Task to carry out - Repeat exactly, and only, the lines below starting at the line that contains "This screenshot has height=628, width=1200." and ending at the line that contains "Select the Gavdos", inclusive of both.

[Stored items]
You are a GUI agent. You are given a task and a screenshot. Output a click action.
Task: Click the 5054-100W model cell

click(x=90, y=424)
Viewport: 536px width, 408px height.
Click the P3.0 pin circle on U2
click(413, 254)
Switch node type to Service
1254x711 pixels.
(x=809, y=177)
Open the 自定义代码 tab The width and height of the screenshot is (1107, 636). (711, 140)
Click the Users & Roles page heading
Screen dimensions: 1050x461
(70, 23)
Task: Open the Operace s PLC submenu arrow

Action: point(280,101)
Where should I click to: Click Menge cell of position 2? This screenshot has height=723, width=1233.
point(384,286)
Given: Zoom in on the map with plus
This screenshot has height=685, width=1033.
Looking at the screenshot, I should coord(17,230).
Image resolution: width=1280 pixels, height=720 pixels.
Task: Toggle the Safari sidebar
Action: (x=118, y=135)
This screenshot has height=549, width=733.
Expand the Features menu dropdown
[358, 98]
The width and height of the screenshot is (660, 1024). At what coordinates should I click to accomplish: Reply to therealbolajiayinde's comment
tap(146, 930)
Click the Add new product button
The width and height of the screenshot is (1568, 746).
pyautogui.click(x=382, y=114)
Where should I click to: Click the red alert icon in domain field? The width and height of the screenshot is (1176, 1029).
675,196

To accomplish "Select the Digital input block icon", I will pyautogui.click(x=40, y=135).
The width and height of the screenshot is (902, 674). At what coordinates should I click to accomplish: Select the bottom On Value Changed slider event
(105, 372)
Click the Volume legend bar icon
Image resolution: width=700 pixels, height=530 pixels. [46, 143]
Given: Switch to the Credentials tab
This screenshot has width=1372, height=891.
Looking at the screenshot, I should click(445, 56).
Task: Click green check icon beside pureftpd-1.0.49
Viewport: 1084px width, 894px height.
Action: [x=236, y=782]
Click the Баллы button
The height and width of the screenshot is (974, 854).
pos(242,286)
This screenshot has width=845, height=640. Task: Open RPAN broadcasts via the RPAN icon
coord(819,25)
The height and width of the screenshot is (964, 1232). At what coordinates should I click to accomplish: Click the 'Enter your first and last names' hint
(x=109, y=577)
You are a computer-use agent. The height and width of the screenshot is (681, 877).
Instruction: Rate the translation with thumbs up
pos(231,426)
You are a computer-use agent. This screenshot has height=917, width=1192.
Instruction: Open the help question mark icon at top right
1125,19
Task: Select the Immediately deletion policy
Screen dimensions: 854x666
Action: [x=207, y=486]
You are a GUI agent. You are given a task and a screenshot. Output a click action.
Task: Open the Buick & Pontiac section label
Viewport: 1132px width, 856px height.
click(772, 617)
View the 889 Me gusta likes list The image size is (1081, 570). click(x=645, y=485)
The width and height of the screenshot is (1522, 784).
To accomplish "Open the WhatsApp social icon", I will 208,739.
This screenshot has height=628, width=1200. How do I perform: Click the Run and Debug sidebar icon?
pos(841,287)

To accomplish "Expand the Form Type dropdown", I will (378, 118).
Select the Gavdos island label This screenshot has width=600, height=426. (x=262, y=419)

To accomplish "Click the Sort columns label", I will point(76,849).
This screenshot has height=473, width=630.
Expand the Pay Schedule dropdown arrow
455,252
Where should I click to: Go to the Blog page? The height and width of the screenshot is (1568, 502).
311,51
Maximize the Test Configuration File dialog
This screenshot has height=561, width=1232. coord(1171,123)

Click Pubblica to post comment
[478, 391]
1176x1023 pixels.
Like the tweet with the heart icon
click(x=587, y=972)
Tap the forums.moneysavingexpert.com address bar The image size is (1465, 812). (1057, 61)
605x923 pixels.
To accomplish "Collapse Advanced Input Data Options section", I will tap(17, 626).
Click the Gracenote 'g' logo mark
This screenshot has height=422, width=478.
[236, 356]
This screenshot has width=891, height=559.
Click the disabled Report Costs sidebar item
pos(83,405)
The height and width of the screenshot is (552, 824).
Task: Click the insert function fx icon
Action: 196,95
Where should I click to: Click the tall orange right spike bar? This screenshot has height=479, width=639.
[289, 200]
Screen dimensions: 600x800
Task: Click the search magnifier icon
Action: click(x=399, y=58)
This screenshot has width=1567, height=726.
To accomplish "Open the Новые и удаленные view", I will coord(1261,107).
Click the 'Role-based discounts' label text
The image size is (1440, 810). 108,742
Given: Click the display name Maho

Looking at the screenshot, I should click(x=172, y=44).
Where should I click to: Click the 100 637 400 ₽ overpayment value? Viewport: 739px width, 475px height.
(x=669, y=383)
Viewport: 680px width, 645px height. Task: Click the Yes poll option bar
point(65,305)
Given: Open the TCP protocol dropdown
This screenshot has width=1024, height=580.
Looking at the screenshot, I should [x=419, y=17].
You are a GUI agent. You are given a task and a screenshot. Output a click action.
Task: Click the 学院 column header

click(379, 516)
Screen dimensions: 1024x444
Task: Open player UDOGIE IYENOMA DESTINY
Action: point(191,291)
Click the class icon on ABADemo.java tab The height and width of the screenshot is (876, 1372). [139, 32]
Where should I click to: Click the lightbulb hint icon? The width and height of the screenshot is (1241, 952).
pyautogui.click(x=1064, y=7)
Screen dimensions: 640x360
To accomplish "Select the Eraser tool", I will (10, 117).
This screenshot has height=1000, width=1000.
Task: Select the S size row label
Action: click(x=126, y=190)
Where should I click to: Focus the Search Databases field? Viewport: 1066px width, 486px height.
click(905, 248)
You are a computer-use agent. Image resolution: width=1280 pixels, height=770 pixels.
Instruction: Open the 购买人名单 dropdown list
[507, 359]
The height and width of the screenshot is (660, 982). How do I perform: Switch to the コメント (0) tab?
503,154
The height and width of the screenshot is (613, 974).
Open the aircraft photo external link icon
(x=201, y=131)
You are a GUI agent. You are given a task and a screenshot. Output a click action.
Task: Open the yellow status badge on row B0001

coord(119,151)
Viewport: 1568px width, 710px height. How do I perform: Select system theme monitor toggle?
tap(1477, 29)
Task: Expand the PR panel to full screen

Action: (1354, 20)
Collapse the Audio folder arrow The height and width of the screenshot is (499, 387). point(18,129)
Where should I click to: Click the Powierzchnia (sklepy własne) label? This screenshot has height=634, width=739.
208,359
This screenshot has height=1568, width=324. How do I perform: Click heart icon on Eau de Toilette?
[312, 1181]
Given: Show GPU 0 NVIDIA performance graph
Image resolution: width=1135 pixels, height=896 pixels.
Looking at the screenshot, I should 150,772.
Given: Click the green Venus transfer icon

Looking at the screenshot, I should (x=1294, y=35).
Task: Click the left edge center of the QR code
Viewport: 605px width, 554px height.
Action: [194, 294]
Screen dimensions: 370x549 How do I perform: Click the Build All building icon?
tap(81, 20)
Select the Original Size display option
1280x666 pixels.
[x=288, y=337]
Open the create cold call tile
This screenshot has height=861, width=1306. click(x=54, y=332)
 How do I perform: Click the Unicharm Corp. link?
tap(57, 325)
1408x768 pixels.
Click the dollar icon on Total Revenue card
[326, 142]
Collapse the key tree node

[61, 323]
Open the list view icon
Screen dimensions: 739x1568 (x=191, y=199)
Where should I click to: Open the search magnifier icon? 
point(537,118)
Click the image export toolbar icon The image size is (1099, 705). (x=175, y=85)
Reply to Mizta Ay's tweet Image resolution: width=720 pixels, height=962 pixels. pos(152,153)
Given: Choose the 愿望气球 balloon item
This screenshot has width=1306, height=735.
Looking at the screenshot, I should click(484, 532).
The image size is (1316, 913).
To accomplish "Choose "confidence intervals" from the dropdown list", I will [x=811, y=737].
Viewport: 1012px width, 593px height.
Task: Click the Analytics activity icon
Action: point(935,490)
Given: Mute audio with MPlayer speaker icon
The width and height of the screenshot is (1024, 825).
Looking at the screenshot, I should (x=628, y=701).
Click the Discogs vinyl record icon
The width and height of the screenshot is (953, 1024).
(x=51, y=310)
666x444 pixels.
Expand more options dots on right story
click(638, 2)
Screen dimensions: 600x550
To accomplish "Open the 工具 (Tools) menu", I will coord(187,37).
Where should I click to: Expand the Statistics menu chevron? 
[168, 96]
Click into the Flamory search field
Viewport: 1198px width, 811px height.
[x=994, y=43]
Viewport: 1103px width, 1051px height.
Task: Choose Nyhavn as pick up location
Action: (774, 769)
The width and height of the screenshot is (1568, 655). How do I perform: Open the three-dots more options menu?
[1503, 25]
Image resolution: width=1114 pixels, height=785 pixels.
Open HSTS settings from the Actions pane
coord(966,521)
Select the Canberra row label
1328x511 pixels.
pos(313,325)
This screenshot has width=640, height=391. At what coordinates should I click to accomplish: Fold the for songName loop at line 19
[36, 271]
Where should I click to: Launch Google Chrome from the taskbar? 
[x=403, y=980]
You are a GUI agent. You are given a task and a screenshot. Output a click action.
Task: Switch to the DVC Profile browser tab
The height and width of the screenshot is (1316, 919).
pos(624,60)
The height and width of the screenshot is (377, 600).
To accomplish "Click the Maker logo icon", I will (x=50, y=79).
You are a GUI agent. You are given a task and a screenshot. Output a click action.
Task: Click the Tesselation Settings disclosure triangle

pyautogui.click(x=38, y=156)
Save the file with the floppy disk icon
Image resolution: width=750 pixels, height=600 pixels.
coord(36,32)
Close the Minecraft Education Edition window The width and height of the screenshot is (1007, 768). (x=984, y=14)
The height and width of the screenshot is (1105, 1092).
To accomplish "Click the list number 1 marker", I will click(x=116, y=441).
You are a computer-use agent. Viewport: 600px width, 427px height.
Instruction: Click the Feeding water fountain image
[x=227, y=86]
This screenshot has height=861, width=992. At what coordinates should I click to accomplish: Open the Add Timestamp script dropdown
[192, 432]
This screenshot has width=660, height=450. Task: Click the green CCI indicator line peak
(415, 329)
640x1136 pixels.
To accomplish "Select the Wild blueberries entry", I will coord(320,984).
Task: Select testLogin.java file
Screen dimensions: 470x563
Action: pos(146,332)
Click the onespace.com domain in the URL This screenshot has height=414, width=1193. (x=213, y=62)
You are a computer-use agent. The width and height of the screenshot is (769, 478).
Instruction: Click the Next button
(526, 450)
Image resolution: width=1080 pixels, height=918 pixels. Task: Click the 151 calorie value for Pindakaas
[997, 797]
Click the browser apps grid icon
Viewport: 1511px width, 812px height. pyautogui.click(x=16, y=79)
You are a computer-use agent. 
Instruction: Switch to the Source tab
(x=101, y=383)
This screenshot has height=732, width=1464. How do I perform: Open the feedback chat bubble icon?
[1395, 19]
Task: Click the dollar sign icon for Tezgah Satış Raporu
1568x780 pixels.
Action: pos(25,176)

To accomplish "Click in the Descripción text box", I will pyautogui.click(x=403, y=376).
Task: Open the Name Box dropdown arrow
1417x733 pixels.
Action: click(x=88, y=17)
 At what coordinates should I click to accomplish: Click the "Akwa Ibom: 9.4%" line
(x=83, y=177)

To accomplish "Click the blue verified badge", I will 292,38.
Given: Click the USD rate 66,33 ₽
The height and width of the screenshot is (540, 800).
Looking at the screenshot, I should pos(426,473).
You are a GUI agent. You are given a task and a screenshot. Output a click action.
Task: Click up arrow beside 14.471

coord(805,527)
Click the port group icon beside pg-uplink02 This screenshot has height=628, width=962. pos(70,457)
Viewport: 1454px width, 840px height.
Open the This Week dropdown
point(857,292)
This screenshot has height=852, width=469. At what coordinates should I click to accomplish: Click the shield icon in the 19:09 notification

Answer box -
This screenshot has height=628, width=1200. How do I perform: Click the Run and Debug sidebar icon?
pos(841,287)

To accomplish "Expand the Form Type dropdown", I will (378, 118).
Select the Gavdos island label This screenshot has width=600, height=426. (x=262, y=419)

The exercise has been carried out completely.